[PATCH V2 09/10] amdkfd: decommission kfd_get_process and remove DIQ support
Felix Kuehling
felix.kuehling at amd.com
Fri Aug 1 16:10:23 UTC 2025
On 2025-08-01 4:55, Zhu Lingshan wrote:
> This commit decommissions the function kfd_get_process()
> because it can not locate a specific kfd process among
> mulitple contexts.
>
> This commit refactors the relevant code path accordingly:
> - kmmap: retrieve the kfd_process from filep->private_data
> - kq_initialize: queue->process for HIQ should be set to NULL
> because it does not belong to any kfd_process. DIQ has been
> decommissioned in this commit because it has been marked as
> DEPRECATED since 2022 in commit 5bdd3eb2
>
> This commit removes test_kq() function becuse it has been
> marked as unused since 2014 and no other functions calls it.
Please split this into 3 commits:
1. Change how kfd_mmap looks up the process
2. Remove DIQ support
3. Remove test_kq
See one more comment inline.
>
> Signed-off-by: Zhu Lingshan <lingshan.zhu at amd.com>
> ---
> drivers/gpu/drm/amd/amdkfd/kfd_chardev.c | 11 ++--
> .../drm/amd/amdkfd/kfd_device_queue_manager.c | 6 +-
> drivers/gpu/drm/amd/amdkfd/kfd_kernel_queue.c | 60 ++-----------------
> .../drm/amd/amdkfd/kfd_packet_manager_v9.c | 4 --
> .../drm/amd/amdkfd/kfd_packet_manager_vi.c | 4 --
> drivers/gpu/drm/amd/amdkfd/kfd_priv.h | 1 -
> drivers/gpu/drm/amd/amdkfd/kfd_process.c | 18 ------
> .../amd/amdkfd/kfd_process_queue_manager.c | 35 +----------
> 8 files changed, 16 insertions(+), 123 deletions(-)
>
> diff --git a/drivers/gpu/drm/amd/amdkfd/kfd_chardev.c b/drivers/gpu/drm/amd/amdkfd/kfd_chardev.c
> index 5b22e1c47b2e..9e95acd23889 100644
> --- a/drivers/gpu/drm/amd/amdkfd/kfd_chardev.c
> +++ b/drivers/gpu/drm/amd/amdkfd/kfd_chardev.c
> @@ -3408,16 +3408,19 @@ static int kfd_mmio_mmap(struct kfd_node *dev, struct kfd_process *process,
> }
>
>
> -static int kfd_mmap(struct file *filp, struct vm_area_struct *vma)

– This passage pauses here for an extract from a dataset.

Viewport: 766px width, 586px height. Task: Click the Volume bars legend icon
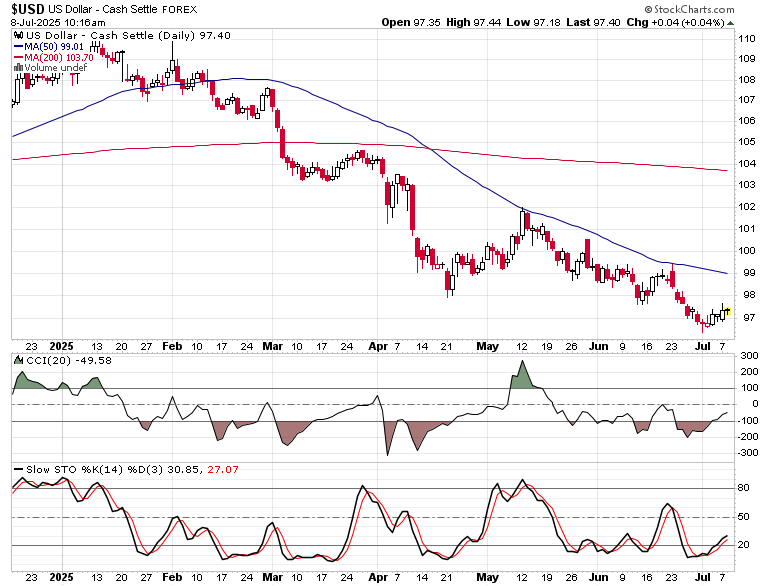point(19,67)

> +static int kfd_mmap(struct file *filep, struct vm_area_struct *vma)
> {
> struct kfd_process *process;
> struct kfd_node *dev = NULL;
> unsigned long mmap_offset;
> unsigned int gpu_id;
>
> - process = kfd_get_process(current);
> - if (IS_ERR(process))
> - return PTR_ERR(process);
> + process = filep->private_data;
> + if (!process)
> + return -ESRCH;
> +
> + if (process->lead_thread != current->group_leader)
> + return -EBADF;
>
> mmap_offset = vma->vm_pgoff << PAGE_SHIFT;
> gpu_id = KFD_MMAP_GET_GPU_ID(mmap_offset);
> diff --git a/drivers/gpu/drm/amd/amdkfd/kfd_device_queue_manager.c b/drivers/gpu/drm/amd/amdkfd/kfd_device_queue_manager.c
> index 76359c6a3f3a..3f78e0bb2dae 100644
> --- a/drivers/gpu/drm/amd/amdkfd/kfd_device_queue_manager.c
> +++ b/drivers/gpu/drm/amd/amdkfd/kfd_device_queue_manager.c
> @@ -399,8 +399,7 @@ static void increment_queue_count(struct device_queue_manager *dqm,
> struct queue *q)
> {
> dqm->active_queue_count++;
> - if (q->properties.type == KFD_QUEUE_TYPE_COMPUTE ||
> - q->properties.type == KFD_QUEUE_TYPE_DIQ)
> + if (q->properties.type == KFD_QUEUE_TYPE_COMPUTE)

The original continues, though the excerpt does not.